Supplied data START
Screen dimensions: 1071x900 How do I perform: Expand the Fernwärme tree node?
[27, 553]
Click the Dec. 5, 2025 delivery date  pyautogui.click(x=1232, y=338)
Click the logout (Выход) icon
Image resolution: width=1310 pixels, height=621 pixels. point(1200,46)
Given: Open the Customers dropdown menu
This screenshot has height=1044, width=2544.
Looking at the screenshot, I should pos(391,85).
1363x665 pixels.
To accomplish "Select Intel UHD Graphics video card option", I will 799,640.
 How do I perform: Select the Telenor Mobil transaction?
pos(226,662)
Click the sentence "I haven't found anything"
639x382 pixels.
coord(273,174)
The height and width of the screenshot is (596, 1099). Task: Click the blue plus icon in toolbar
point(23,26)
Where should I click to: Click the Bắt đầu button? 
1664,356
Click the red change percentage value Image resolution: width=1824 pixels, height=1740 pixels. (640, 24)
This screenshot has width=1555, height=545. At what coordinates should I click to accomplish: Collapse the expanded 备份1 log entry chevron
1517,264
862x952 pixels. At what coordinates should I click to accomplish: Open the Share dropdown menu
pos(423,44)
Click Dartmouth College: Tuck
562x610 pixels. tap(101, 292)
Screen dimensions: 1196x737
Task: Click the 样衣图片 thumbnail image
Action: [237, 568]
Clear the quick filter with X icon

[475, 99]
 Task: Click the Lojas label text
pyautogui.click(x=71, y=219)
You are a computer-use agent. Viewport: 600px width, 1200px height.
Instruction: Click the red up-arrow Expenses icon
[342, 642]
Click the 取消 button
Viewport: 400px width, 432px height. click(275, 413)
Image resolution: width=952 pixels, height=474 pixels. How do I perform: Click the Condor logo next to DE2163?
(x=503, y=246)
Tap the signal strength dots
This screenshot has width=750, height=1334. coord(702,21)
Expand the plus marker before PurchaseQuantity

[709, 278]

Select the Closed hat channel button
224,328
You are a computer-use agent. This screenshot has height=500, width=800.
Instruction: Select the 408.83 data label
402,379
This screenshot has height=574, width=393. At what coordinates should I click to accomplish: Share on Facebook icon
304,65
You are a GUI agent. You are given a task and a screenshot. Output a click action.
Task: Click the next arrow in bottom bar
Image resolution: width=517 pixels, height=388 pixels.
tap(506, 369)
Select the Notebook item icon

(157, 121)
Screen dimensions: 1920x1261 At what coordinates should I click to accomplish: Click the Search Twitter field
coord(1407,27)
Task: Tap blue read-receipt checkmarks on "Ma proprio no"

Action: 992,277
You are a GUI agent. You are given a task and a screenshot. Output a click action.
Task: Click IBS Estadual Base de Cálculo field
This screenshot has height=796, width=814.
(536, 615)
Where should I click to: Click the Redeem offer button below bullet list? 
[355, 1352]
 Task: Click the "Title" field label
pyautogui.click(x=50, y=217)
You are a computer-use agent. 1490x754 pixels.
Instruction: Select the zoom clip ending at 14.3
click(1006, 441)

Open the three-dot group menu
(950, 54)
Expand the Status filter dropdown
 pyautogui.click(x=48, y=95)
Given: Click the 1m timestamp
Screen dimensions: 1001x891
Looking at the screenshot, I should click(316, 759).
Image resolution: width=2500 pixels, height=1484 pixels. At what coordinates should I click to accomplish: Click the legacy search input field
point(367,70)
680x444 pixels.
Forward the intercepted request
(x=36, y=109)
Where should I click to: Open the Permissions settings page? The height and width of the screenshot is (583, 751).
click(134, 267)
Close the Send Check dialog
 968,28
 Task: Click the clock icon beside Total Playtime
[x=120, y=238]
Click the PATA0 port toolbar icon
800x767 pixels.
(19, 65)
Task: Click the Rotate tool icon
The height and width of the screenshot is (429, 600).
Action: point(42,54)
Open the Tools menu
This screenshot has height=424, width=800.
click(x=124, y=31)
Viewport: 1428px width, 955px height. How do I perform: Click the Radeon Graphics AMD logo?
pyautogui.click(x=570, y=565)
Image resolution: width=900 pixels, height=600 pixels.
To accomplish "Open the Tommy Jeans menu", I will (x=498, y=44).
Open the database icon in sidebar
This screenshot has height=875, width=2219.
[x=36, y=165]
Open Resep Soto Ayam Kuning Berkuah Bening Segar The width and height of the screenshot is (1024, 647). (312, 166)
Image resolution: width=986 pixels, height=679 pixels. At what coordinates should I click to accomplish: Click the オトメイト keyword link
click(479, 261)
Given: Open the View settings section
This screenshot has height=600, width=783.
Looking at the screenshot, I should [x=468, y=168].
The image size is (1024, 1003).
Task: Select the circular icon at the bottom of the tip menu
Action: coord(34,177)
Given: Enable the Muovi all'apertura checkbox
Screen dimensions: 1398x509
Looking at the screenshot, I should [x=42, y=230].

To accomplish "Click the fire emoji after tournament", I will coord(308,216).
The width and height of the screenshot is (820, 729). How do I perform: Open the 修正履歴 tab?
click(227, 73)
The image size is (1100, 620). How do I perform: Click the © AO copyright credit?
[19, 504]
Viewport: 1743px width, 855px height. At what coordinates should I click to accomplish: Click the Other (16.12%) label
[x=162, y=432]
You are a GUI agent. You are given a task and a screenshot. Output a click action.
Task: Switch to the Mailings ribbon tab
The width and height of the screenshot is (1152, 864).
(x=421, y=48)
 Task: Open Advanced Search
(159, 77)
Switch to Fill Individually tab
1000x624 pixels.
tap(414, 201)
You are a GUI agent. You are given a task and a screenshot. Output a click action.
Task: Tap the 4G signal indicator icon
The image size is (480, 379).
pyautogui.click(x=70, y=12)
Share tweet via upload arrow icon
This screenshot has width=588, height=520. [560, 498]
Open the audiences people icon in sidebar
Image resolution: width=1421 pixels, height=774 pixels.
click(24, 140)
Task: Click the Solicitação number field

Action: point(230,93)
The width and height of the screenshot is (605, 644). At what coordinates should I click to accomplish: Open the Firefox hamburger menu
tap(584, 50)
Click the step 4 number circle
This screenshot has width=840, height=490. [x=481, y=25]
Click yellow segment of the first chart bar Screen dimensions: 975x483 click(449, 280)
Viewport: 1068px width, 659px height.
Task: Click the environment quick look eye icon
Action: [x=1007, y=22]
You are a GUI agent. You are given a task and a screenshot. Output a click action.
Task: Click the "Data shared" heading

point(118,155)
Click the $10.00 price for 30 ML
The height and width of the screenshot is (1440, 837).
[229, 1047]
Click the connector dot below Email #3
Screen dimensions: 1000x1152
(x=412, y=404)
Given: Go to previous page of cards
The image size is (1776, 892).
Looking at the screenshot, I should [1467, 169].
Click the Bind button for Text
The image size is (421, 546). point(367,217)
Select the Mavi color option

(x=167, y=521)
Supplied data END
Your instructions:
Looking at the data above, return every line from the one with "Task: Click the clock" down to the one with "Open Resep Soto", exactly and inclusively.

Solution:
 Task: Click the clock icon beside Total Playtime
[x=120, y=238]
Click the PATA0 port toolbar icon
800x767 pixels.
(19, 65)
Task: Click the Rotate tool icon
The height and width of the screenshot is (429, 600).
Action: point(42,54)
Open the Tools menu
This screenshot has height=424, width=800.
click(x=124, y=31)
Viewport: 1428px width, 955px height. How do I perform: Click the Radeon Graphics AMD logo?
pyautogui.click(x=570, y=565)
Image resolution: width=900 pixels, height=600 pixels.
To accomplish "Open the Tommy Jeans menu", I will (x=498, y=44).
Open the database icon in sidebar
This screenshot has height=875, width=2219.
[x=36, y=165]
Open Resep Soto Ayam Kuning Berkuah Bening Segar The width and height of the screenshot is (1024, 647). (312, 166)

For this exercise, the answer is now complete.